Problem with HTTPS (new install)

ssl
webserver_issue

#1

Hi, I am posting here as it is a new install and I was following the oC 9 install guide so it seems appropriate.

I have got oC up and running on the production machine and am now setting up a test box. As the production install was my first install there was a bit of trial and error. I did make notes but must of missed something. I got the basic install working through HTTPS and then did the following to enable HTTPS (from https://doc.owncloud.org/server/9.0/admin_manual/installation/source_installation.html#enabling-ssl):

a2enmod ssl
a2ensite default-ssl
service apache2 reload
a2enmod rewrite

I also changed 'overwrite.cli.url' in config.php to https URL.
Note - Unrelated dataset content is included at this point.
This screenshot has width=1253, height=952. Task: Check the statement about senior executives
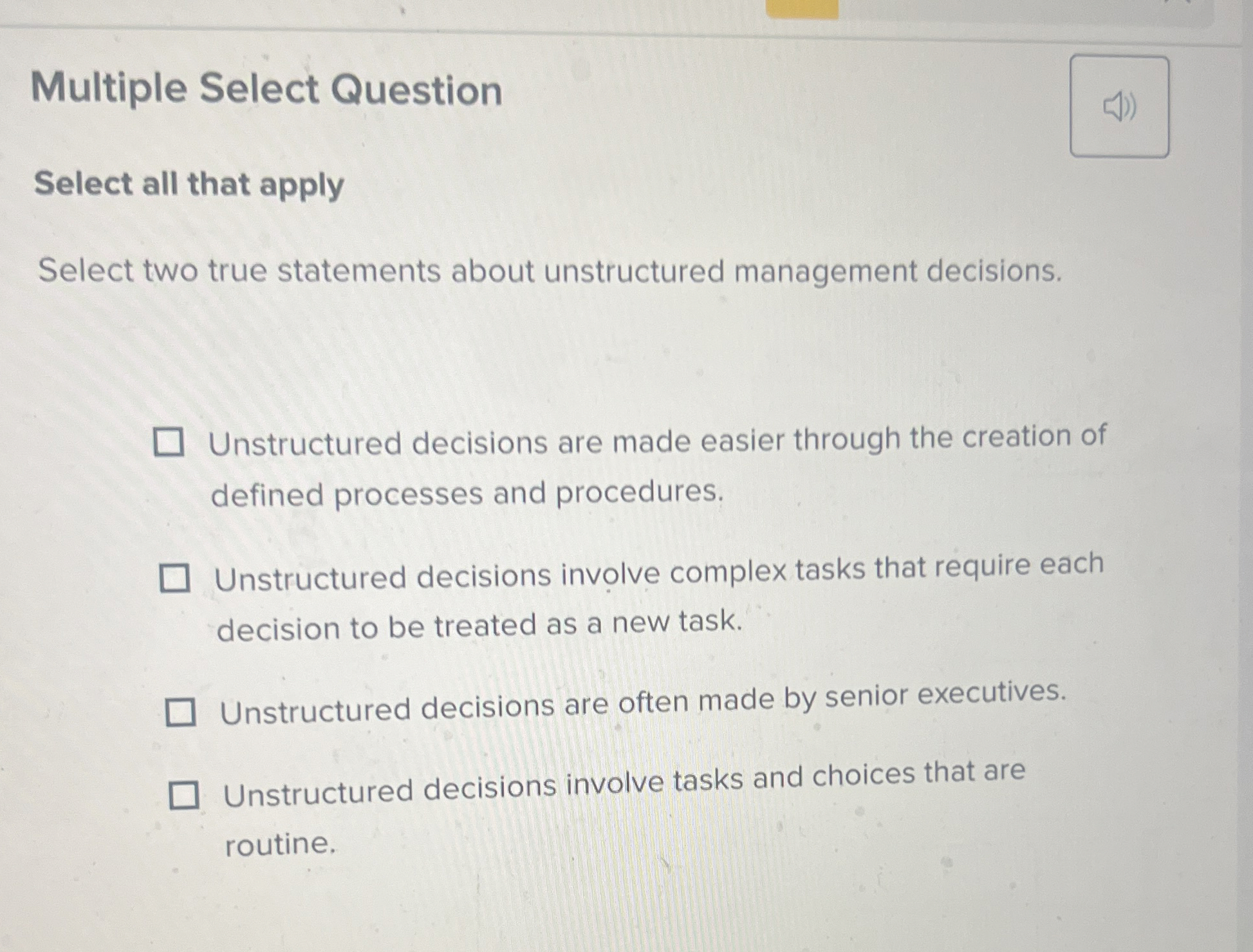pos(181,712)
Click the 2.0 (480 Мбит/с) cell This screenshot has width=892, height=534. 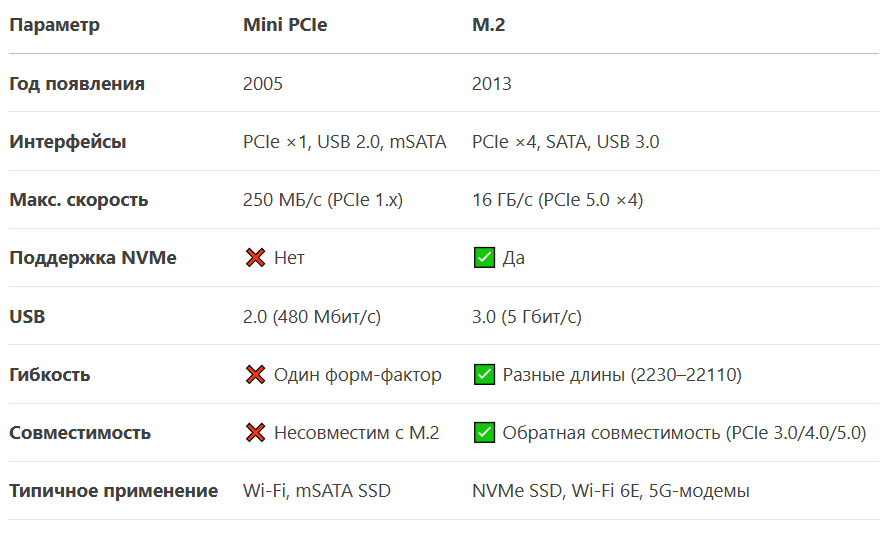click(x=312, y=317)
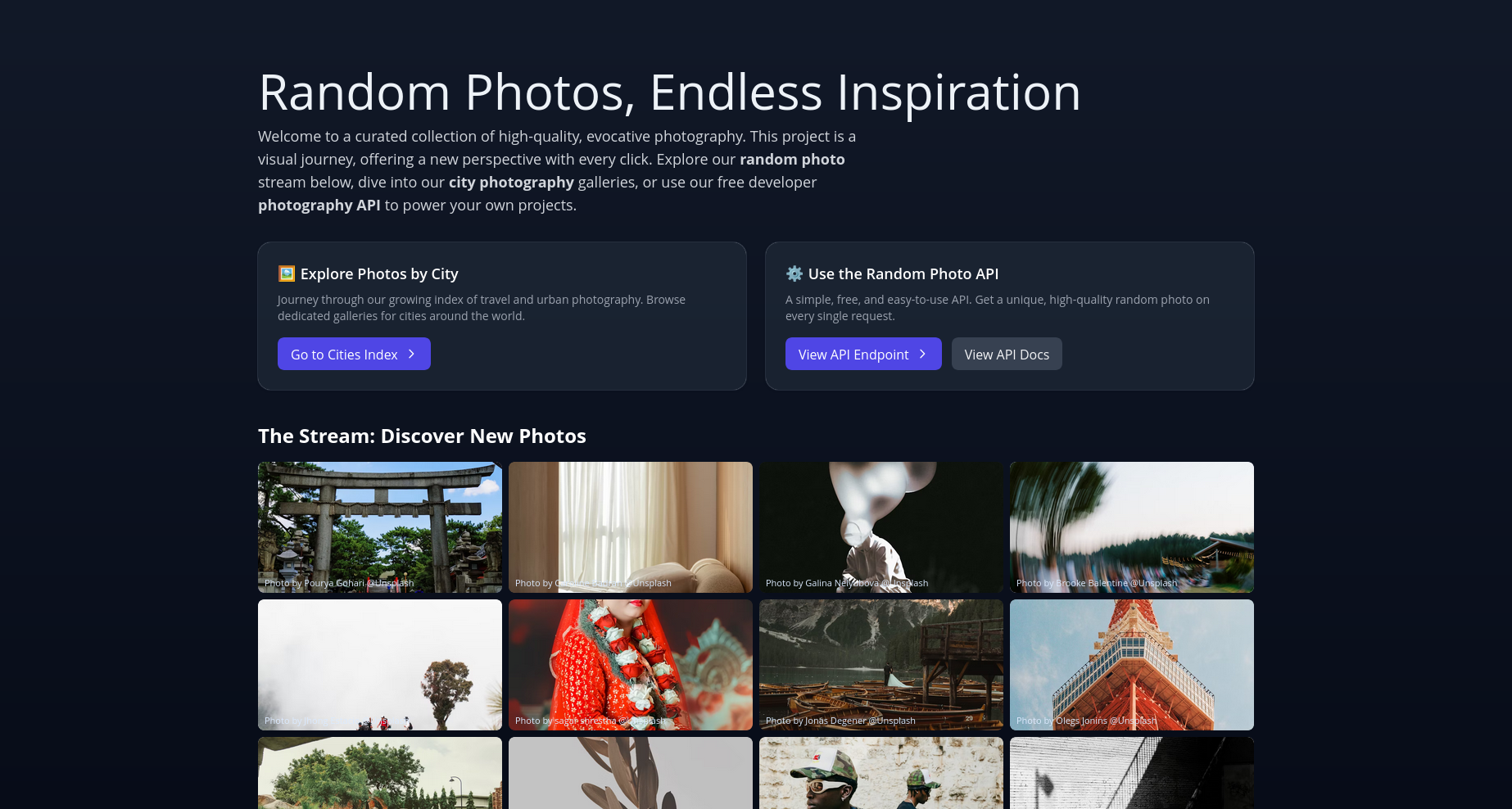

Using Firefox when I go the the owncloud URL I get:

Your connection is not secure

The owner of saturn_.domain.com_ has configured their web site improperly. To protect your information from being stolen, Firefox has not connected to this web site.

This site uses HTTP Strict Transport Security (HSTS) to specify that Firefox only connect to it securely. As a result, it is not possible to add an exception for this certificate.

Learn moreā€¦

Report errors like this to help Mozilla identify misconfigured sites

saturn.prsc-cloud.org uses an invalid security certificate.

The certificate is not trusted because it is self-signed.
The certificate is only valid for saturn

Error code: SEC_ERROR_UNKNOWN_ISSUER

What Have I missed?

Regards,
Ben

Server configuration
Operating system: Ubuntu 15.10 / Web server: apachie2 2.4.7
Database: MariaDB 5.5 / PHP version: 5.5.9
ownCloud version: 9.0.3 (upgraded from 9.0.2)


#2

Please keep this thread in the Off-Topic category (havn't moved it there just for fun :slight_smile:) HTTPS, especially the configuration of it is something which needs to be configured in your webserver. Its not related to ownCloud itself so the oC 9.0.x category doesn't fit.


#3

Just to answer your question:

The posted error already shows the two issues you have:

  • The certificate is not trusted because it is self-signed.
  • The certificate is only valid for saturn

There should be tons of tutorials out there guiding you how to configuring SSL correctly. A good example for this is:

https://www.digitalocean.com/community/tutorials/how-to-secure-apache-with-let-s-encrypt-on-ubuntu-16-04


#4

Thanks, created a certificate with Lets Encrypt and it worked fine.

thought I had accidental marked f off-topic, did not realise it was changed by an admin. you guys are like ninjas;).